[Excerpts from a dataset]
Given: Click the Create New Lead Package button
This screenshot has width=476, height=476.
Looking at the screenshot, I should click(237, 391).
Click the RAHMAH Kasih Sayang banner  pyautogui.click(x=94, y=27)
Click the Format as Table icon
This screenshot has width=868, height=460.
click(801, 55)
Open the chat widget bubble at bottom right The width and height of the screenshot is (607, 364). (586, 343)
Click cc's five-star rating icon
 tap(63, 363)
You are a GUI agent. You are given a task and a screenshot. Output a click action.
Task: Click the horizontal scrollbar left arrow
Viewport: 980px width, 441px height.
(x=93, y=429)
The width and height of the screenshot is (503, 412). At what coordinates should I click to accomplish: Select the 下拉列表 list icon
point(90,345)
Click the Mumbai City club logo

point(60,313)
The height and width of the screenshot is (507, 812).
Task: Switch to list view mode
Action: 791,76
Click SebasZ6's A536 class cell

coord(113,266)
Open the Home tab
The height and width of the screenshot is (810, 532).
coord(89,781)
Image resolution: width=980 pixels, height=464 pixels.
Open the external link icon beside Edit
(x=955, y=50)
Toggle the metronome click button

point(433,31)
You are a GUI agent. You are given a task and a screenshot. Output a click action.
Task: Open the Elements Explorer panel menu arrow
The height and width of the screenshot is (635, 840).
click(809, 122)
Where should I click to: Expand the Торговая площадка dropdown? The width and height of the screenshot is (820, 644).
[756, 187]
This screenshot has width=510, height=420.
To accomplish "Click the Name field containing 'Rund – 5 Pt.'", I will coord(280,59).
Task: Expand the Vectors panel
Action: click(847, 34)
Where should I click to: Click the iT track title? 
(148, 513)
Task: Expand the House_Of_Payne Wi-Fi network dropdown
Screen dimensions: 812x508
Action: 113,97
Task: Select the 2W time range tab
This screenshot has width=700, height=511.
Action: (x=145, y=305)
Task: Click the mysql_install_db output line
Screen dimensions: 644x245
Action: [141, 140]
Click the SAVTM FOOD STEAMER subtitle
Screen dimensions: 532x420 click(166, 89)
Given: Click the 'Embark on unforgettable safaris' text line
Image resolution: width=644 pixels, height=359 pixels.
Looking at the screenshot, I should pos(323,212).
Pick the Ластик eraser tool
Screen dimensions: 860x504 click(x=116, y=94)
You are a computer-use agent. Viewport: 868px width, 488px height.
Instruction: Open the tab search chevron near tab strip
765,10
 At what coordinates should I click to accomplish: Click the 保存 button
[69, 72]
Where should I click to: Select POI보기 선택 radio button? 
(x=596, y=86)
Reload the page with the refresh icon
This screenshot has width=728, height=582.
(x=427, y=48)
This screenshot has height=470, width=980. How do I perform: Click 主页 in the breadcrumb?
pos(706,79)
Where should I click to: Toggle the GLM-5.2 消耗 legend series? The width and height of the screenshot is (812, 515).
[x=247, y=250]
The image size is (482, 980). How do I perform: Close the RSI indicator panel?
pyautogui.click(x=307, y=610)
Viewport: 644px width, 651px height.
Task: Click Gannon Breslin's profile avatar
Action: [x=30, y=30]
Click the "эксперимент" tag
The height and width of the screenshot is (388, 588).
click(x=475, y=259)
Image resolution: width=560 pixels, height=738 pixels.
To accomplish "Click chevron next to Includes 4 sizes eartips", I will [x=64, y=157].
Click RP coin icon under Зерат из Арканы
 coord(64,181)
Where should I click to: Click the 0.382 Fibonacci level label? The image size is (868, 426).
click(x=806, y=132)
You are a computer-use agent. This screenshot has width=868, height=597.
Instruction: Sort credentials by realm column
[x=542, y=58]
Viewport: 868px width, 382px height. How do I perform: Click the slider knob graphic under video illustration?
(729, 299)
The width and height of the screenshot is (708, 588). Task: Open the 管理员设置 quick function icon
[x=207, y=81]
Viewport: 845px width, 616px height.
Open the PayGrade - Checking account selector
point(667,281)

Your objective:
Look above for the line holding "Click cc's five-star rating icon". Print it and every line after it, exactly, through the line holding "Open the Home tab".

Solution:
Click cc's five-star rating icon
 tap(63, 363)
You are a GUI agent. You are given a task and a screenshot. Output a click action.
Task: Click the horizontal scrollbar left arrow
Viewport: 980px width, 441px height.
(x=93, y=429)
The width and height of the screenshot is (503, 412). At what coordinates should I click to accomplish: Select the 下拉列表 list icon
point(90,345)
Click the Mumbai City club logo

point(60,313)
The height and width of the screenshot is (507, 812).
Task: Switch to list view mode
Action: 791,76
Click SebasZ6's A536 class cell

coord(113,266)
Open the Home tab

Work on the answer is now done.